Option Default Notes
--listen-rpc HOST:PORT off Bind the probe-RPC endpoint. Requires --watch or --max-cycles.
--max-cycles N 0 Bounded-loop alternative to --watch for convergence runs (scaffolded — currently refuses execution without --watch).

Exit codes

Code Meaning
0 Success.
1 Runtime failure (license refused, disk full, OOM, template drift, lock validation).
2 CLI misuse (mutex violation, missing argument).

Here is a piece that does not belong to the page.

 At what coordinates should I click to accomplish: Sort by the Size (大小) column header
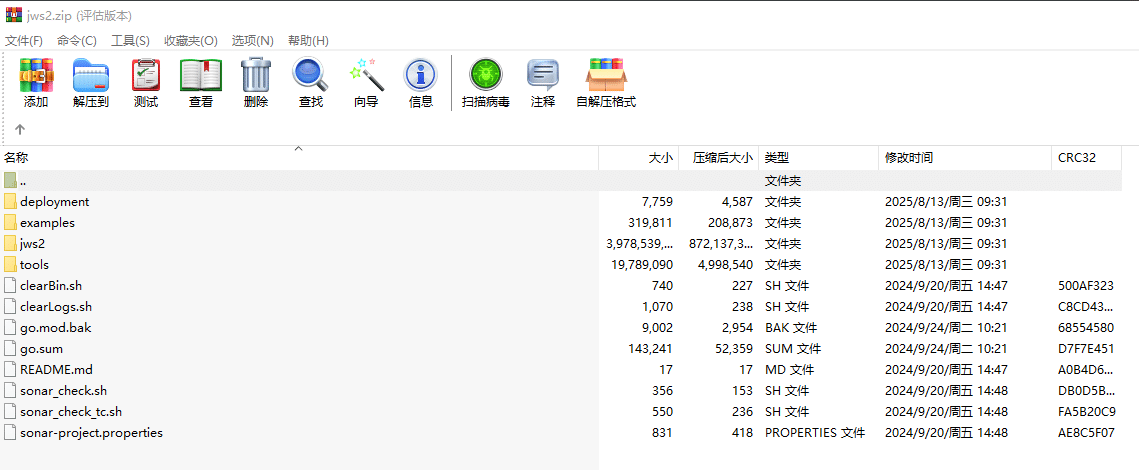tap(660, 158)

Domain errors are formatted consistently via bare console.print calls in each subcommand (prefix convention: <subject>: <message>, e.g. lock: base_model_revision changed). Uncaught exceptions escape into dlm.cli.reporter which picks a matching prefix from the module the exception came from and renders a tier-3 generic message.